__The task__.
Could you retype all of the entries below word for word?

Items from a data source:
- Opening Delimiter -

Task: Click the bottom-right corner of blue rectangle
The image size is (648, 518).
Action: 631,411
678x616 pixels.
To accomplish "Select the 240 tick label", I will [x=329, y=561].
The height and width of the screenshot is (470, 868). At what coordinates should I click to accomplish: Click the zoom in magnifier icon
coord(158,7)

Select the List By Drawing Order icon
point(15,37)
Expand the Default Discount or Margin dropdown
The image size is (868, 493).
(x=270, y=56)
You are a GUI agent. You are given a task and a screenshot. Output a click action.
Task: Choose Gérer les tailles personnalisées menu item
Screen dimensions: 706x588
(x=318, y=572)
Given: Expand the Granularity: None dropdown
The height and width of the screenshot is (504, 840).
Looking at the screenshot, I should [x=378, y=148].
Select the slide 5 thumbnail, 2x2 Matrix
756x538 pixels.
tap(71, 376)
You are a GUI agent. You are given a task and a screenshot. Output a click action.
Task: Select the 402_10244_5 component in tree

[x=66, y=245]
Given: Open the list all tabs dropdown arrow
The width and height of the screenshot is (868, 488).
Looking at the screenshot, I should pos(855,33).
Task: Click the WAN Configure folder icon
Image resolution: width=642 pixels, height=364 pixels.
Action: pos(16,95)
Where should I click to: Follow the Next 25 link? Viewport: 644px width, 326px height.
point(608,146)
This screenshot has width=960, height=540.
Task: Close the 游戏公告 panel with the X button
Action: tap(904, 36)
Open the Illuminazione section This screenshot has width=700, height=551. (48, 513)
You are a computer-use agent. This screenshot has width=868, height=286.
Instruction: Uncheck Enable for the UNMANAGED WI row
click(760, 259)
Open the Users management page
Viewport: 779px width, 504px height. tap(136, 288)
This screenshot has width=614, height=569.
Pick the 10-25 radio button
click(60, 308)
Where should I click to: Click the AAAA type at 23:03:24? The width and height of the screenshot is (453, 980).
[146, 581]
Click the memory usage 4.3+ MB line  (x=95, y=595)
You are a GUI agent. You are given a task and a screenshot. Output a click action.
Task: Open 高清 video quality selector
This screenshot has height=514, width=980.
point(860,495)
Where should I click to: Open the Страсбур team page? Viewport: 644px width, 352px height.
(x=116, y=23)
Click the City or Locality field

- Closing Delimiter -

__Task output__.
Task: Click the bottom-right corner of blue rectangle
The image size is (648, 518).
Action: 631,411
678x616 pixels.
To accomplish "Select the 240 tick label", I will [x=329, y=561].
The height and width of the screenshot is (470, 868). At what coordinates should I click to accomplish: Click the zoom in magnifier icon
coord(158,7)

Select the List By Drawing Order icon
point(15,37)
Expand the Default Discount or Margin dropdown
The image size is (868, 493).
(x=270, y=56)
You are a GUI agent. You are given a task and a screenshot. Output a click action.
Task: Choose Gérer les tailles personnalisées menu item
Screen dimensions: 706x588
(x=318, y=572)
Given: Expand the Granularity: None dropdown
The height and width of the screenshot is (504, 840).
Looking at the screenshot, I should [x=378, y=148].
Select the slide 5 thumbnail, 2x2 Matrix
756x538 pixels.
tap(71, 376)
You are a GUI agent. You are given a task and a screenshot. Output a click action.
Task: Select the 402_10244_5 component in tree

[x=66, y=245]
Given: Open the list all tabs dropdown arrow
The width and height of the screenshot is (868, 488).
Looking at the screenshot, I should pos(855,33).
Task: Click the WAN Configure folder icon
Image resolution: width=642 pixels, height=364 pixels.
Action: pos(16,95)
Where should I click to: Follow the Next 25 link? Viewport: 644px width, 326px height.
point(608,146)
This screenshot has width=960, height=540.
Task: Close the 游戏公告 panel with the X button
Action: tap(904, 36)
Open the Illuminazione section This screenshot has width=700, height=551. (48, 513)
You are a computer-use agent. This screenshot has width=868, height=286.
Instruction: Uncheck Enable for the UNMANAGED WI row
click(760, 259)
Open the Users management page
Viewport: 779px width, 504px height. tap(136, 288)
This screenshot has width=614, height=569.
Pick the 10-25 radio button
click(60, 308)
Where should I click to: Click the AAAA type at 23:03:24? The width and height of the screenshot is (453, 980).
[146, 581]
Click the memory usage 4.3+ MB line  (x=95, y=595)
You are a GUI agent. You are given a task and a screenshot. Output a click action.
Task: Open 高清 video quality selector
This screenshot has height=514, width=980.
point(860,495)
Where should I click to: Open the Страсбур team page? Viewport: 644px width, 352px height.
(x=116, y=23)
Click the City or Locality field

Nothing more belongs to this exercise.